研究船「みらい」に搭載しているエアロゾル研究のための装置.突き出た煙突のような部分からエアロゾルを吸い込み,フィルターでエアロゾルを回収する.

エアロゾルとは、簡単にいうと大気中を漂う“ちり”ですが、火山からの噴煙、工場の煙突や車のテールパイプから出てくる煙、たばこや焚き火の煙、ひいては空をただよう雲や霧、これらも全てエアロゾルです。この意外に身近なエアロゾルですが、地球の気候変動や海洋での微生物の活動に大きな関わりがあることが明らかになっています。

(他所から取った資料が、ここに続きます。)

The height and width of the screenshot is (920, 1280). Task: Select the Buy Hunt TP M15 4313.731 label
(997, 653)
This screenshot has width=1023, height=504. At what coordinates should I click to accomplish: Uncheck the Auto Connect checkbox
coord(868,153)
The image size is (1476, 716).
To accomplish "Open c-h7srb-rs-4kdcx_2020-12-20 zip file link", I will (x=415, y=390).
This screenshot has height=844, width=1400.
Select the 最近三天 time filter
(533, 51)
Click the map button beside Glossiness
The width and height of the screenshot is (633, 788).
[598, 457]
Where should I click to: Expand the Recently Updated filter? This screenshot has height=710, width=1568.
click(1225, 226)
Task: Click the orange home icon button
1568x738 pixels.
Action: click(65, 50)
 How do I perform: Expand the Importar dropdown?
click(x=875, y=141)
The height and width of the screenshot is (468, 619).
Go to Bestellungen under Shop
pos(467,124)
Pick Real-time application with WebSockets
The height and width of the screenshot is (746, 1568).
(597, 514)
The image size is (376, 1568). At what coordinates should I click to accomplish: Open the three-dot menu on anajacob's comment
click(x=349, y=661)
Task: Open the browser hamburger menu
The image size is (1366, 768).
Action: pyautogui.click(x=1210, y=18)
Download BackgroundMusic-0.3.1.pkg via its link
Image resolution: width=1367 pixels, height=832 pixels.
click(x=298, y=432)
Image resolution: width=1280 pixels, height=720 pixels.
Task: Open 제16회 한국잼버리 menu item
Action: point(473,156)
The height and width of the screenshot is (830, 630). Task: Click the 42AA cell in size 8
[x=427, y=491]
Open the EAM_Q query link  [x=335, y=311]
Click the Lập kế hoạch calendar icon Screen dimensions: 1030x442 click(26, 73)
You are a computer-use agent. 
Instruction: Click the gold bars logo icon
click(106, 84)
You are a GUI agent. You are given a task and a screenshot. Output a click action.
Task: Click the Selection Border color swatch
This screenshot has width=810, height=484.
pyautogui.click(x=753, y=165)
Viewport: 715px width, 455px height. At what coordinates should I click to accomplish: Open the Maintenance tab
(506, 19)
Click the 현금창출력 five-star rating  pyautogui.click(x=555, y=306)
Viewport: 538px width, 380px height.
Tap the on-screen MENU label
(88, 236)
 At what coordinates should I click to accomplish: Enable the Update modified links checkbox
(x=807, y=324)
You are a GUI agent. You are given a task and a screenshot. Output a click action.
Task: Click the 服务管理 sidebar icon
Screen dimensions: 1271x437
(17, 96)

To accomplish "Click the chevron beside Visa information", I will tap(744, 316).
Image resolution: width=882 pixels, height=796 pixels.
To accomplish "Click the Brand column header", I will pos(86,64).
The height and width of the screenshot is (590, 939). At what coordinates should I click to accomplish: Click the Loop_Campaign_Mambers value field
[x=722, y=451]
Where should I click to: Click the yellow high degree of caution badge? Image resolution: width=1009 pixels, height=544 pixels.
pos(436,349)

例えば、春の風物詩である「黄砂」現象。中国奥地の砂漠から砂が大気中に巻き上げられて、西風にのって“エアロゾル”として運ばれてきたもので、日本だけでなく、太平洋を越え遠くアメリカ大陸まで到達することが知られています。この黄砂“エアロゾル”は、海では不足がちな大切な栄養分を含んでおり、海の微生物にとって陸の恵みを海へ運んでくれる大切な“運送屋さん”です。またエアロゾルは地面に届く太陽光を遮るため、温室効果ガスとは逆に、地球の大気を“冷やす”作用があると言われています。例えば、雲が空を覆う曇の日、霧のかかった日(雲も霧も水滴状のエアロゾル)を想像してください。太陽の光が地面には届かず寒くなりますね。これと同じ事が、工場や車から出てくるエアロゾルが増えたため、地球全体でも起こっていることが明らかとなっています。また頻繁に観測される、南極や北極のオゾンホールですが、これも氷のエアロゾルが引き起こす特殊な化学反応が引き金となっています。

このように、エアロゾルは現在問題となっている地球環境の変動に大きく関わっており、地球環境の将来を考える上で最も重要な課題の1つです。そして、海洋大気観測船を使った広範囲にわたるエアロゾル観測は(今回の航海では地球半周分、MR08-06「みらい」による研究航海:首席,原田尚美)、陸上では得られない貴重なデータを私たちにもたらしてくれます。